╭─ Excerpt

Three comrades, Podvoisky, Antonov-Ovseyenko, Lashevich, had been entrusted with organizing the capture of the Winter Palace. Chudnovsky, a Bolshevik from the earliest days, who was soon to die in the Ukraine, worked with them.
The former imperial residence was situated in the center of the city on the banks of the Neva. It faced the Peter and Paul Fortress which lay across the river at a distance of six hundred yards. To the south, the palace looked out on a vast paved square which contained the Column of Alexander I. Across this square in a semicircle were the former Army and Foreign Affairs buildings. In 1879 the revolver shots of the student Soloviev, from whom the autocrat Alexander II fled, doubled over, pale with fright, had echoed among these buildings. In 1881, the explosion of a dynamite charge set under the imperial apartments by the carpenter, Stephen Khalturin, had blasted through the square. Here on January 22, 1905, troops had opened fire on the crowd of hymn-singing workers come to petition their “Little Father Czar.” There were fifty deaths and more than a thousand wounded – the autocracy most fatally of all, by its own bullets.
On the morning of the 25th of October, Bolshevik regiments, acting in concert with the Red Guard, began to encircle the Palace, now the seat of Kerensky’s ministry. The attack was planned for nine o’clock in the evening, although Lenin, ever impatient, urged them to attack sooner. While a wall of steel gradually surrounded the Palace, the Congress of Soviets met at Smolny, a former school for daughters of the nobility. Still hunted by the police a few hours before he was to become the leader of the first workers’ state, still in disguise, Lenin strode up and down a small room in the building. Of each new arrival he asked, “The Palace? Not yet taken?” His anger against temporizers mounted hourly. He threatened Podvoisky, “We must shoot him, we must shoot him.” The soldiers grouped around bonfires in the streets near the Palace were equally impatient. “The Bolsheviks are turning diplomat too,” they muttered. Once more Lenin’s view, in a minor detail, was that of the masses. Podvoisky, sure of victory, deferred the attack. Agitators demoralized the already doomed enemy. Every drop of revolutionary blood, now easily spared, was precious.
The first summons to surrender was sent in to the ministers at six o’clock. At eight o’clock, another ultimatum. Bolshevik orators harangued the defenders. A crack battalion came over to the Bolsheviks, welcomed by a tremendous hurrah as they crossed the square. The Woman’s Battalion surrendered a few moments later. The terrified ministers, left alone in the vast palace without lights, guarded by a handful of military cadets, still hesitated to surrender. Kerensky had run out on them, promising to return at the head of a detachment of faithful troops. They expected to be torn to pieces by an infuriated mob. The cannon of the Aurora – firing blank cartridges! – finally demoralized the defenders. The attack met only feeble resistance. Grenades exploded on the great marble staircases; there was hand-to-hand fighting in the corridors. In the shadows of a great antechamber, a single file of livid cadets crossed bayonets before a paneled door.

╰─

## Aim of the exercise
From the passage above on the capture of the Winter Palace, extract the text from "Three comrades, Podvoisky, Antonov-Ovseyenko, Lashevich, had" up to and including "worked with them.".

╭─ Raw data

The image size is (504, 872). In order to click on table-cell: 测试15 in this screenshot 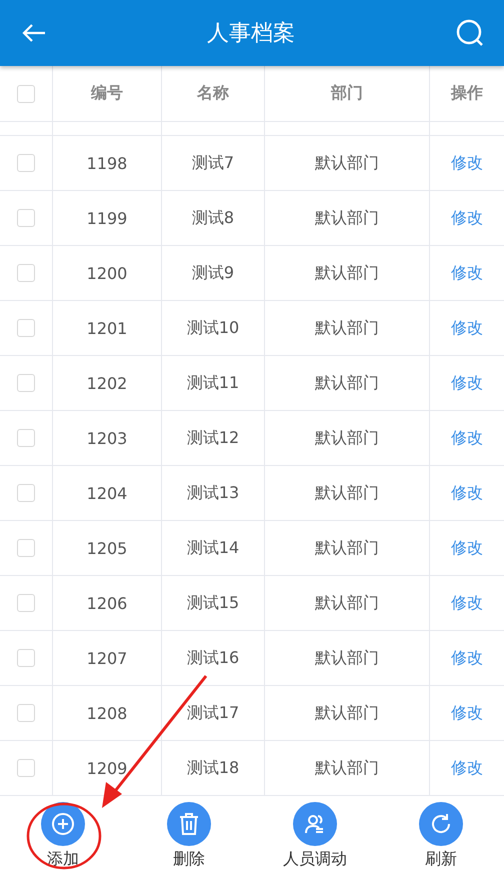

╰─

## Exercise result
Three comrades, Podvoisky, Antonov-Ovseyenko, Lashevich, had been entrusted with organizing the capture of the Winter Palace. Chudnovsky, a Bolshevik from the earliest days, who was soon to die in the Ukraine, worked with them.